Kampung Wisata yang "mungkin" Tergadai

Mancong dan Perigiq, dua desa yang baru saja aku kunjungi untuk assesment program PNPM Peduli. Empat hari disana seperti sedang berwisata. Maklum, aku baru tahu kalau desa itu salah satu tujuan wisata di Kaltim. Disana terdapat Danau Jempang dan rumah adat yang disebut  Lamin. Ketika aku diskusi dengan beberapa warga setempat kau baru teringat kalau lokasi ini beberapa kalai diliput tv nasional. Tapi yang ironis ketika hutan dan lahan masyarakat dayak disana semakin banyak yang dijadikan sawit dan tambang, apakah desa wisata akan tetap ada? Aku memang belum lihat datanya, tapi berdasarkan infromasi dari Petinggi Kampung, sebutan untuk kepala desa di sana bahwa semua wilayah desa mereka sudah masuk dalam wilayah HGU (hak guna usaha) perusahaan sawit.

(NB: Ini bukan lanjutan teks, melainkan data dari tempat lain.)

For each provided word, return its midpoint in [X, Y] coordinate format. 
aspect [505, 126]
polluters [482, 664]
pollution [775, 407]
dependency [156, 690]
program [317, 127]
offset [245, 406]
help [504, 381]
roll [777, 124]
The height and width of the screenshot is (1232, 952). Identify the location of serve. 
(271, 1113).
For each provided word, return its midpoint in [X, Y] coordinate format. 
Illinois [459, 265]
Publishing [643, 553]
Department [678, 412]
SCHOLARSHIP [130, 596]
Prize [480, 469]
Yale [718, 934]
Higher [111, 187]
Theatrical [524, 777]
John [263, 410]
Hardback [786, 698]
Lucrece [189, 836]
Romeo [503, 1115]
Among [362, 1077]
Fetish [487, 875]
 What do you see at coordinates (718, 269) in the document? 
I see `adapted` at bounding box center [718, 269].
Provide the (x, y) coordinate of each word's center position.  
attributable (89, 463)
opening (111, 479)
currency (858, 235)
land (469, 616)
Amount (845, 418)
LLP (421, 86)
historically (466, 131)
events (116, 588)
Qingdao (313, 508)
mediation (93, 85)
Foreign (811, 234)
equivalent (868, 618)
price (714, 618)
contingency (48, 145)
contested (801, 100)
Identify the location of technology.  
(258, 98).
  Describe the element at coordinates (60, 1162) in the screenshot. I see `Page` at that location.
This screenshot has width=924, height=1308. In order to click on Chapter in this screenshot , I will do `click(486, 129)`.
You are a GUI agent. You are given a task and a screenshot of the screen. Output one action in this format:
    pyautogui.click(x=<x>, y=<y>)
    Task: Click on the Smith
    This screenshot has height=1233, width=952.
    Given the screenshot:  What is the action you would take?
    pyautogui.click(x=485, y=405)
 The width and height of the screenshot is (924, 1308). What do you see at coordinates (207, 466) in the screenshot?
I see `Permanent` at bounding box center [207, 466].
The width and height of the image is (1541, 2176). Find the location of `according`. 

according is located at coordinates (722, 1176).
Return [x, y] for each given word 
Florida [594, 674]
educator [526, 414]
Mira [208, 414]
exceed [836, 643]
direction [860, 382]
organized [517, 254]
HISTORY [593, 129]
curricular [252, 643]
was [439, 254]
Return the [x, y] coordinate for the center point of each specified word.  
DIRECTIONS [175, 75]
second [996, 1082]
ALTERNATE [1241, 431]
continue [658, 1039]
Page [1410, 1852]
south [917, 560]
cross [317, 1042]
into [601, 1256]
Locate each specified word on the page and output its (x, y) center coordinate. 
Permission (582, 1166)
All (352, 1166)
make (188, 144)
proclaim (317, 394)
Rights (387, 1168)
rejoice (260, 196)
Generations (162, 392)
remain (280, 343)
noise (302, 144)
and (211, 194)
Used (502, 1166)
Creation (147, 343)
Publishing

Ha..! Aku kaget seakan tak percaya. Terus mereka akan kemana? Ladang padi dan kebun karet bagamiana? "Ya, tidak kemana-mana." Terang petinggi desa itu.

Kemiskinan: Ditularkan atau Diwariskan?

"Orang sini sabarataan miskin sumua Pak! Kalau orangtuanya miskin, anaknya juga miskin." Itulah sepenggal kalimat yang cukup menarik bagi saya dalam diskusi dengan Kepala Desa Bakungin. tempat dan asalnya tidak penting bagiku, tapi pernyataan itu bisa jadi kondisi sebenarnya terjadi di banyak tempat. Desa Bakungin dihuni oleh suku Banjar. Sabarataan artinya seluruhnya atau semunya. Desa ini terletak di pinggir Sungai Kapuas, Kecamatan Kapuas Hilir Kabupaten Kapuas Kalimantan Tengah.

Mereka sudah pasrah dengan kondisi mereka. Yang penting ada yang bisa dimakan hari ini. Mungkin karena pasrah itu membentuk keyakinan mereka bahwa sampai kapanpun mereka, anak dan cucu mereka akan miskin. Benar saja, ketika aku cek kondisi rumah sudah ditempati puluhan tahun belum pernah ada perbaikan, atap bocor, lantai rapuh, kalau pasang, rumah mereka yang dipinggir sungai akan terendam. Banyak diantara mereka yang tidak melanjutkan sekolah, bahkan anak perempuan lebih aman dikawinkan segera setelah lulus SMP. Benarkah kemiskinan itu bisa menular? Atau diwariskan?